**PROBLEM DETAILS:** In the passage below on college finances, write out the text from "Our nation’s colleges" to "for our children." word for word.
======== SOURCE EXTRACT ========
Is the Collegiate Death Spiral Coming Soon?
Our nation’s colleges and universities are long overdue for a fiscal reckoning.
For those of us on the Right, it’s about time. Our colleges and universities have for years grown unchecked by free-market principles, fully enabled by a corrupt deal between spiraling tuition costs and endless government subsidies. And all this while serving as leftist indoctrination camps for our children.
It’s a noxious bubble that can’t burst soon enough.
“Colleges and universities were already facing mounting financial pressure,” writes columnist, scholar, and university professor Steven Hayward, “because enrollment is steadily declining and certain to get much worse in the coming decade (the result of falling birthrates back at the time of the housing crash in 2008-09). Add to this the financial hit they are taking right now because of the virus, on top of the huge loss this year of foreign students who typically pay full tuition rates and subsidize other students, and a large number of colleges and universities face a serious risk of insolvency.”
======== EXERCISE DATA ========
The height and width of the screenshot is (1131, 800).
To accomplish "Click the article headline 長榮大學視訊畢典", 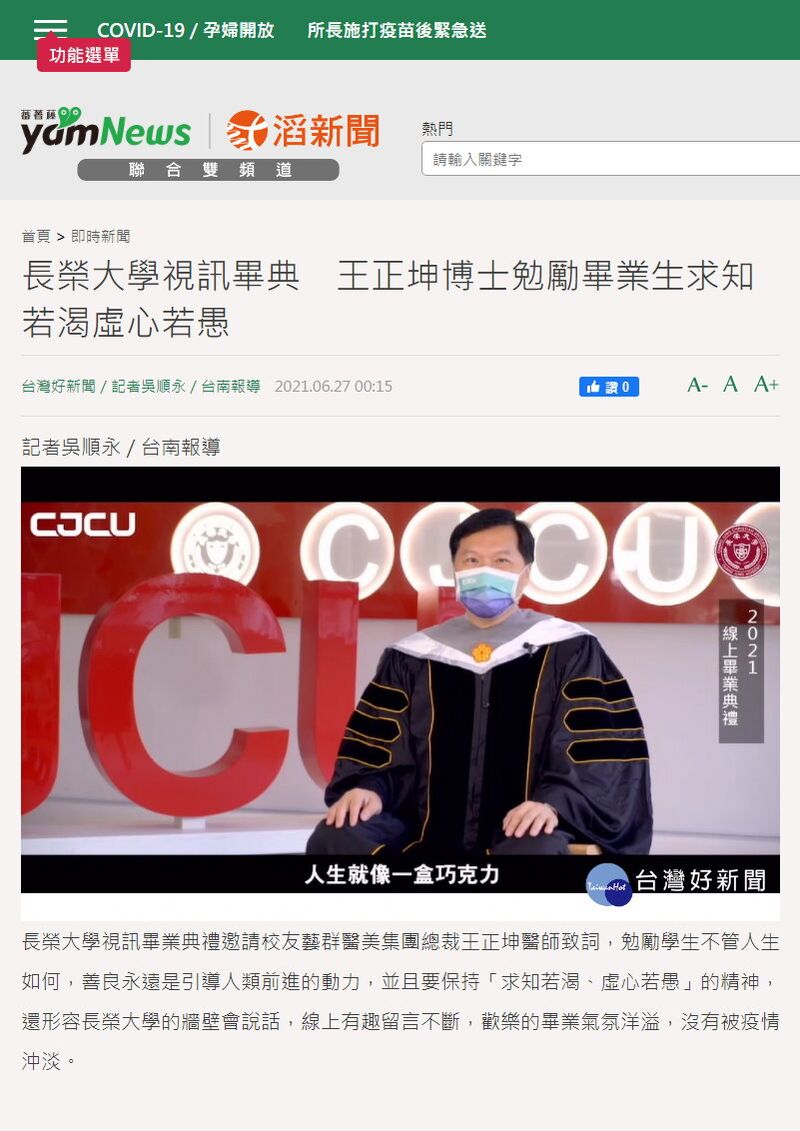I will coord(161,276).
========
**TASK RESPONSE:**
Our nation’s colleges and universities are long overdue for a fiscal reckoning.
For those of us on the Right, it’s about time. Our colleges and universities have for years grown unchecked by free-market principles, fully enabled by a corrupt deal between spiraling tuition costs and endless government subsidies. And all this while serving as leftist indoctrination camps for our children.